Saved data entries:

**********

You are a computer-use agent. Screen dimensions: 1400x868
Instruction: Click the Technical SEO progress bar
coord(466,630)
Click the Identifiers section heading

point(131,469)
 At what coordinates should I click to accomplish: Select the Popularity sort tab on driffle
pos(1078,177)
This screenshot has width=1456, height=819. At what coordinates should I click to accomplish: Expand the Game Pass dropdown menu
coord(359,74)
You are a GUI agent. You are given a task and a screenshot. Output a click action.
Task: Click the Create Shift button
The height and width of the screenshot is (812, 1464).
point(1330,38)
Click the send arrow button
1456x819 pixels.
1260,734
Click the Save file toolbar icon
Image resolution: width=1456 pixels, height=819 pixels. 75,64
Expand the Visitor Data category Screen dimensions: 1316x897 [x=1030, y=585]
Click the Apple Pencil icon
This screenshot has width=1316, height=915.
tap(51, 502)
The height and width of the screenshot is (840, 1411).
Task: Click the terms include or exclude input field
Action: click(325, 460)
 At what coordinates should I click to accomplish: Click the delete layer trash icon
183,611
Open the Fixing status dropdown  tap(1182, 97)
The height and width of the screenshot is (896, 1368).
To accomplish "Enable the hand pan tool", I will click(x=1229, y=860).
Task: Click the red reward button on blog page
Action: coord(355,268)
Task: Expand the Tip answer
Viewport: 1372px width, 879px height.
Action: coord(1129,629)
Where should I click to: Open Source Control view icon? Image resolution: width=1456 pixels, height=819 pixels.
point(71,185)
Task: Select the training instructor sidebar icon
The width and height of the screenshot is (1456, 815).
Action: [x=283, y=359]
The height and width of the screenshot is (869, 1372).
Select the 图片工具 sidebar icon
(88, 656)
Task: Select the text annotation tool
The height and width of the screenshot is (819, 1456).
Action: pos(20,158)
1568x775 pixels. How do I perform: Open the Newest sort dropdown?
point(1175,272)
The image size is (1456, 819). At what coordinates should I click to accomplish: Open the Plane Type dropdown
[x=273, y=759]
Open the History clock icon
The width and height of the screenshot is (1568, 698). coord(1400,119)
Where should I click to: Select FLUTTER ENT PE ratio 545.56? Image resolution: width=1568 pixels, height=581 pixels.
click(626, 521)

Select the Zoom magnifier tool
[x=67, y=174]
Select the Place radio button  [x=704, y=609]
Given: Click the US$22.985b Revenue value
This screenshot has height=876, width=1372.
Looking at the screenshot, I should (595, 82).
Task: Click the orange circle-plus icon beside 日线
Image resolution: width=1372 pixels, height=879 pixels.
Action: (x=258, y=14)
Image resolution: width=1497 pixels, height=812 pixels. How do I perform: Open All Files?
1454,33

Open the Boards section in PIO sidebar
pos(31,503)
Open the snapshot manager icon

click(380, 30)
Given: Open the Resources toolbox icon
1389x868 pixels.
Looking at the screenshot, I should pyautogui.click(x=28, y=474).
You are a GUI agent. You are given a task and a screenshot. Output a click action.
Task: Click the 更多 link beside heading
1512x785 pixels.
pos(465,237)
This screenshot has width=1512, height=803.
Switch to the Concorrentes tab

**********

• [WHAT THE TASK ASKS] Output the records in full. Match them exactly.

• [YOUR RESPONSE]
You are a computer-use agent. Screen dimensions: 1400x868
Instruction: Click the Technical SEO progress bar
coord(466,630)
Click the Identifiers section heading

point(131,469)
 At what coordinates should I click to accomplish: Select the Popularity sort tab on driffle
pos(1078,177)
This screenshot has width=1456, height=819. At what coordinates should I click to accomplish: Expand the Game Pass dropdown menu
coord(359,74)
You are a GUI agent. You are given a task and a screenshot. Output a click action.
Task: Click the Create Shift button
The height and width of the screenshot is (812, 1464).
point(1330,38)
Click the send arrow button
1456x819 pixels.
1260,734
Click the Save file toolbar icon
Image resolution: width=1456 pixels, height=819 pixels. 75,64
Expand the Visitor Data category Screen dimensions: 1316x897 [x=1030, y=585]
Click the Apple Pencil icon
This screenshot has width=1316, height=915.
tap(51, 502)
The height and width of the screenshot is (840, 1411).
Task: Click the terms include or exclude input field
Action: click(325, 460)
 At what coordinates should I click to accomplish: Click the delete layer trash icon
183,611
Open the Fixing status dropdown  tap(1182, 97)
The height and width of the screenshot is (896, 1368).
To accomplish "Enable the hand pan tool", I will click(x=1229, y=860).
Task: Click the red reward button on blog page
Action: coord(355,268)
Task: Expand the Tip answer
Viewport: 1372px width, 879px height.
Action: coord(1129,629)
Where should I click to: Open Source Control view icon? Image resolution: width=1456 pixels, height=819 pixels.
point(71,185)
Task: Select the training instructor sidebar icon
The width and height of the screenshot is (1456, 815).
Action: [x=283, y=359]
The height and width of the screenshot is (869, 1372).
Select the 图片工具 sidebar icon
(88, 656)
Task: Select the text annotation tool
The height and width of the screenshot is (819, 1456).
Action: pos(20,158)
1568x775 pixels. How do I perform: Open the Newest sort dropdown?
point(1175,272)
The image size is (1456, 819). At what coordinates should I click to accomplish: Open the Plane Type dropdown
[x=273, y=759]
Open the History clock icon
The width and height of the screenshot is (1568, 698). coord(1400,119)
Where should I click to: Select FLUTTER ENT PE ratio 545.56? Image resolution: width=1568 pixels, height=581 pixels.
click(626, 521)

Select the Zoom magnifier tool
[x=67, y=174]
Select the Place radio button  [x=704, y=609]
Given: Click the US$22.985b Revenue value
This screenshot has height=876, width=1372.
Looking at the screenshot, I should (595, 82).
Task: Click the orange circle-plus icon beside 日线
Image resolution: width=1372 pixels, height=879 pixels.
Action: (x=258, y=14)
Image resolution: width=1497 pixels, height=812 pixels. How do I perform: Open All Files?
1454,33

Open the Boards section in PIO sidebar
pos(31,503)
Open the snapshot manager icon

click(380, 30)
Given: Open the Resources toolbox icon
1389x868 pixels.
Looking at the screenshot, I should pyautogui.click(x=28, y=474).
You are a GUI agent. You are given a task and a screenshot. Output a click action.
Task: Click the 更多 link beside heading
1512x785 pixels.
pos(465,237)
This screenshot has width=1512, height=803.
Switch to the Concorrentes tab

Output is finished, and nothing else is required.